Set task. Repeat every one of the rows below word for word, keeping each line unchanged.

Dataset rows.
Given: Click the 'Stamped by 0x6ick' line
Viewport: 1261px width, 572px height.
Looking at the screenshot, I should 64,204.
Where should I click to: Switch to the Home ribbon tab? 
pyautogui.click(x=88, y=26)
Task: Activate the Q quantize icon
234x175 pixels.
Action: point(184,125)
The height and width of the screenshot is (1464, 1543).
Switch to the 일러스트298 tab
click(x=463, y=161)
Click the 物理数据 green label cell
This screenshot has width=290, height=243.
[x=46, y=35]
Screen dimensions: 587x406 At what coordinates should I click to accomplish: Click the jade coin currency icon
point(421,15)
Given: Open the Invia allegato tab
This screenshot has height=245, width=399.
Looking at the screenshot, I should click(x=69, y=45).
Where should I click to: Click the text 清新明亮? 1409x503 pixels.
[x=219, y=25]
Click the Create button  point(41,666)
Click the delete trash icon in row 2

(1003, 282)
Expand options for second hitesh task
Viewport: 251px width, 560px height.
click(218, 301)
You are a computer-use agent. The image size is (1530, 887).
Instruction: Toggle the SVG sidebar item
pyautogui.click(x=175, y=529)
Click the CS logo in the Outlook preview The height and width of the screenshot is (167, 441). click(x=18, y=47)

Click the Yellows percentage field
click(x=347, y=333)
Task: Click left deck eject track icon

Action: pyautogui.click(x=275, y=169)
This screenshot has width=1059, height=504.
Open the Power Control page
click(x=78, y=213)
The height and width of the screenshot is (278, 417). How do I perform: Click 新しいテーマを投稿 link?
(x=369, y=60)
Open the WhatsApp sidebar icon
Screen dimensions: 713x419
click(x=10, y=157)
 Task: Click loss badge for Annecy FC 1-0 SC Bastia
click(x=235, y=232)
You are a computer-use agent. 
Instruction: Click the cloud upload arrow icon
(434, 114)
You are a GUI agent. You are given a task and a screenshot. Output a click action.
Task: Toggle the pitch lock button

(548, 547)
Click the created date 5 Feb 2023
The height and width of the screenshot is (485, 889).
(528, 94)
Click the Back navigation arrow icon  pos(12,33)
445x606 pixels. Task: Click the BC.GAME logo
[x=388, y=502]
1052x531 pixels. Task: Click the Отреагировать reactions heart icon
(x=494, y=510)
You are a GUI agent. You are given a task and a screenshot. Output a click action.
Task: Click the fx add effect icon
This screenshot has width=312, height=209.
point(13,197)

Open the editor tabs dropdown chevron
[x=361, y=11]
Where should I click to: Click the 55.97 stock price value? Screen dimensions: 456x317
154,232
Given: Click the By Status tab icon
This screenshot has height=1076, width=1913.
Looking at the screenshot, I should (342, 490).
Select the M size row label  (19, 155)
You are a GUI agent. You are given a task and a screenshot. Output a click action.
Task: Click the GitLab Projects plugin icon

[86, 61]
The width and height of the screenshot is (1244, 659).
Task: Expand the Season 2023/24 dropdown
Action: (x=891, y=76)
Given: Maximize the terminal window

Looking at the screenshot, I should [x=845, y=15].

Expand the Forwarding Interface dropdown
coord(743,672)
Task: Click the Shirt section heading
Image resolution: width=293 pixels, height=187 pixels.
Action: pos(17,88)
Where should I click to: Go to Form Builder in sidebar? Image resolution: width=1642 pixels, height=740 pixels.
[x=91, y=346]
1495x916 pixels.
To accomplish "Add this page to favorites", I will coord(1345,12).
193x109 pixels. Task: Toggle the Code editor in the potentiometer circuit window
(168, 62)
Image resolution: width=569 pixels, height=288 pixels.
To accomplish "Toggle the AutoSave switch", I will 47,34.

Expected answer.
Given: Click the 'Stamped by 0x6ick' line
Viewport: 1261px width, 572px height.
Looking at the screenshot, I should 64,204.
Where should I click to: Switch to the Home ribbon tab? 
pyautogui.click(x=88, y=26)
Task: Activate the Q quantize icon
234x175 pixels.
Action: point(184,125)
The height and width of the screenshot is (1464, 1543).
Switch to the 일러스트298 tab
click(x=463, y=161)
Click the 物理数据 green label cell
This screenshot has width=290, height=243.
[x=46, y=35]
Screen dimensions: 587x406 At what coordinates should I click to accomplish: Click the jade coin currency icon
point(421,15)
Given: Open the Invia allegato tab
This screenshot has height=245, width=399.
Looking at the screenshot, I should click(x=69, y=45).
Where should I click to: Click the text 清新明亮? 1409x503 pixels.
[x=219, y=25]
Click the Create button  point(41,666)
Click the delete trash icon in row 2

(1003, 282)
Expand options for second hitesh task
Viewport: 251px width, 560px height.
click(218, 301)
You are a computer-use agent. The image size is (1530, 887).
Instruction: Toggle the SVG sidebar item
pyautogui.click(x=175, y=529)
Click the CS logo in the Outlook preview The height and width of the screenshot is (167, 441). click(x=18, y=47)

Click the Yellows percentage field
click(x=347, y=333)
Task: Click left deck eject track icon

Action: pyautogui.click(x=275, y=169)
This screenshot has width=1059, height=504.
Open the Power Control page
click(x=78, y=213)
The height and width of the screenshot is (278, 417). How do I perform: Click 新しいテーマを投稿 link?
(x=369, y=60)
Open the WhatsApp sidebar icon
Screen dimensions: 713x419
click(x=10, y=157)
 Task: Click loss badge for Annecy FC 1-0 SC Bastia
click(x=235, y=232)
You are a computer-use agent. 
Instruction: Click the cloud upload arrow icon
(434, 114)
You are a GUI agent. You are given a task and a screenshot. Output a click action.
Task: Toggle the pitch lock button

(548, 547)
Click the created date 5 Feb 2023
The height and width of the screenshot is (485, 889).
(528, 94)
Click the Back navigation arrow icon  pos(12,33)
445x606 pixels. Task: Click the BC.GAME logo
[x=388, y=502]
1052x531 pixels. Task: Click the Отреагировать reactions heart icon
(x=494, y=510)
You are a GUI agent. You are given a task and a screenshot. Output a click action.
Task: Click the fx add effect icon
This screenshot has width=312, height=209.
point(13,197)

Open the editor tabs dropdown chevron
[x=361, y=11]
Where should I click to: Click the 55.97 stock price value? Screen dimensions: 456x317
154,232
Given: Click the By Status tab icon
This screenshot has height=1076, width=1913.
Looking at the screenshot, I should (342, 490).
Select the M size row label  (19, 155)
You are a GUI agent. You are given a task and a screenshot. Output a click action.
Task: Click the GitLab Projects plugin icon

[86, 61]
The width and height of the screenshot is (1244, 659).
Task: Expand the Season 2023/24 dropdown
Action: (x=891, y=76)
Given: Maximize the terminal window

Looking at the screenshot, I should [x=845, y=15].

Expand the Forwarding Interface dropdown
coord(743,672)
Task: Click the Shirt section heading
Image resolution: width=293 pixels, height=187 pixels.
Action: pos(17,88)
Where should I click to: Go to Form Builder in sidebar? Image resolution: width=1642 pixels, height=740 pixels.
[x=91, y=346]
1495x916 pixels.
To accomplish "Add this page to favorites", I will coord(1345,12).
193x109 pixels. Task: Toggle the Code editor in the potentiometer circuit window
(168, 62)
Image resolution: width=569 pixels, height=288 pixels.
To accomplish "Toggle the AutoSave switch", I will 47,34.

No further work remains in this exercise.